Scheduled features are largely written by freelancers. To contribute, please check out the synopsis in the forward features section of this site, and email a proposed contribution to the acting deputy editor Maxine Marshall. If this is of relevance, it will be forwarded to the appropriate writer, and an interview will be arranged. Please note: names of authors will not be made available.
Suggestions for forward features are also welcome.
All book reviews are approved by the editor and one will be chosen each month to also go in the printed magazine.
Reviews should be:
- Written in the first person
- Submitted within two weeks of receipt of the book (exact dates will be issued when the book is allocated and dispatched to a reviewer).
- Submitted with a high res image of the reviewer (at least 300dpi)
- Written in good English with opinions expressed in a balanced, unbiased way - the language style adopted can be fairly informal due to the nature of review writing, but standard English spelling and grammar must always be used (no slang or colloquialisms).
- Please keep in mind that you are reviewing this book for a B2B marketing audience, and to consider your review from this angle.
Reviewers do not need to return the books to B2B Marketing after the review has been written.
Submit a book review or nominate yourself as a reviewer to our Editorial Assistant Jessica McGreal
Social media review
Word count: 600
This is a review of a B2B page on one of the top social media platforms (Facebook, LinkedIn, Pinterest, Google+, Twitter).
The review must include:
- A link to the social media page you’re reviewing.
- The number of followers, likes, boards etc?
- Using four bullet points highlight areas of the page where the brand is displaying good practice or areas it could improve on. Provide a high res screengrab of the page to accompany your annotations. Word count: 600
The review should be broken down into the following sections:
- Introduction: A short paragraph introducing the company whose page you’re reviewing (couple of sentences maximum).
- Direction: Identify the direction the company seems to be taking, highlight what’s good about that and what could be improved.
- Engagement: Speak about how it engages it’s users and what levels of engagement they’ve seen
- Rating out of 10
Please ensure the full name and job title of the reviewer is provided, along with a high res photo.
Word count: 800
Click here for an example.
These following areas of discussion are essential. Using each point as the basis of a paragraph or at least section is required.
- Who is the client company? What products/services do they offer? To what target audience? Any other pertinent information - please keep this brief, less is definitely more.
- What was their marketing problem?
- Why did they chose to work with the agency/service provider?
- What solution was devised? How did it work and how did address the business issue.
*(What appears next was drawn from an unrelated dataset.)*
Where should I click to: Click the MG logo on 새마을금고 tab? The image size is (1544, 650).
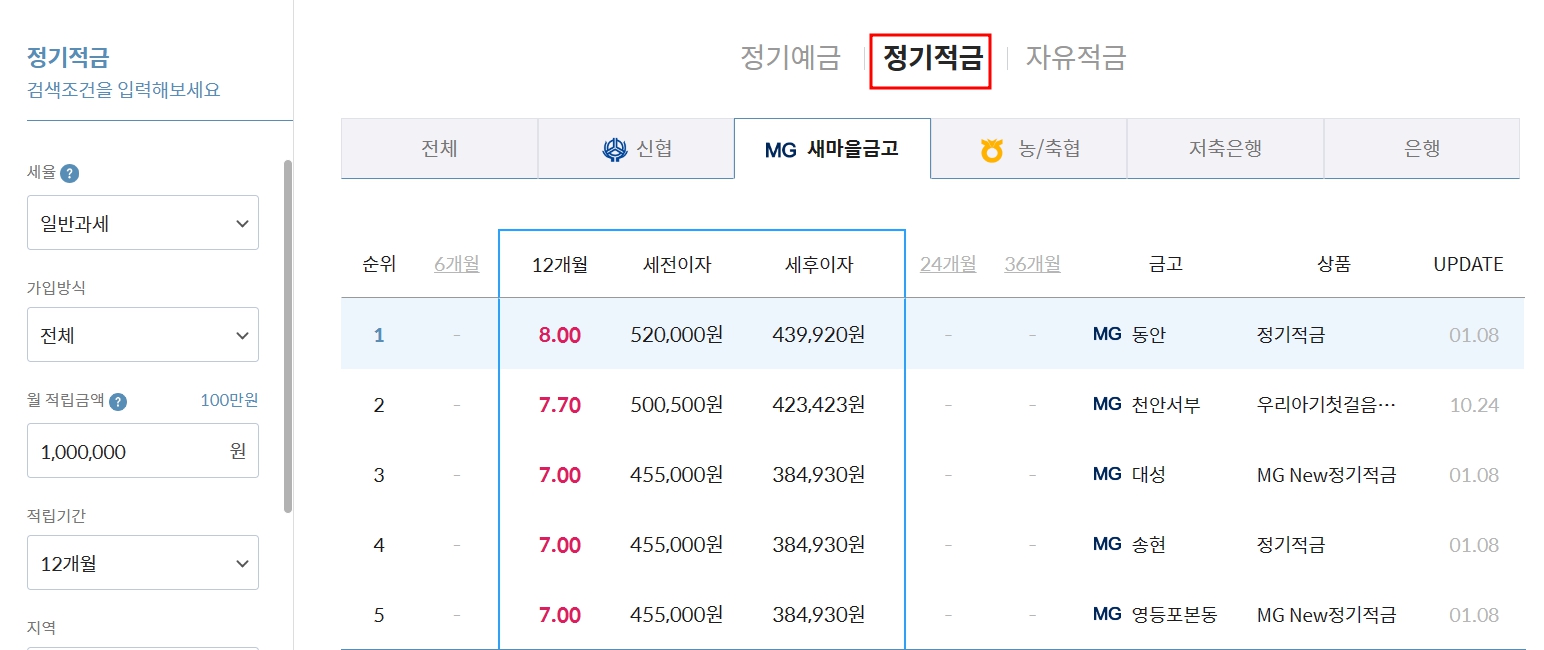pos(778,147)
- This section should make up the bulk of the article. It should explain the approach that was adopted, and why this was chosen, and look at any problems encountered and how they were resolved.
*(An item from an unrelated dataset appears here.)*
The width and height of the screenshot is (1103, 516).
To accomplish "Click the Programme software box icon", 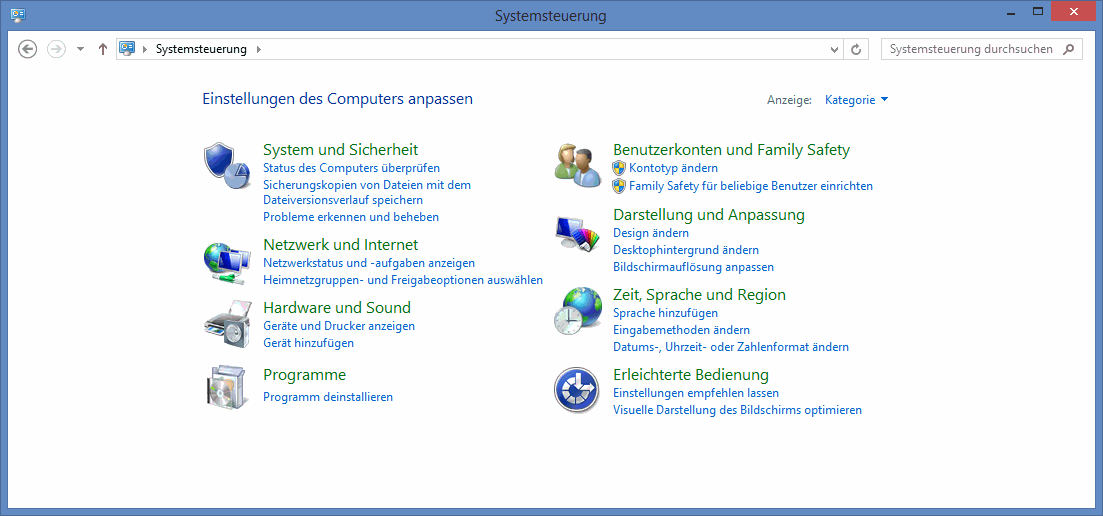I will tap(227, 388).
- What results were achieved?
- Quote from the client - this must be attributed to a marketing decision maker within the client company.
- Activity going forward - how is the success being carried forward?
Images: pic of client decision maker quoted, logo of client company and an image of relevant marketing activity
Submit a case study to Jessica McGreal
Click here for an example
These articles are designed to provide marketers with practical tips and guidance on how to achieve a specific marketing objective or business need. This would be made clear in the title. For example: ‘How to... refresh your marketing database'.
They must NOT be a general discussion around the issue with no specific actionable advice - the must deliver clear guidance which is easily accessible.
Structure and style
In terms of structure, to meet the objective of the article, they should be broken down into clearly identified steps or bullet points to help the reader navigate the content quickly and draw out relevant information in the quickest possible manner. This could even be drawn through into the title; for example: ‘Six golden rules for refreshing your marketing database'.
The number of points used could vary between three or six, depending on the subject and the advice on the author's perspective. Obviously the fewer points specified, the more detail will be required.
The article must start with an introduction, briefly explaining the dynamics of the business objective or issue. It is suggested this should be no more than 250 words. The remainder of the article should be devoted to the advice and practical guidance.
It must be written in the first person, and supplied with a print quality (300 dpi) jpg of the person that the article should be attributed to.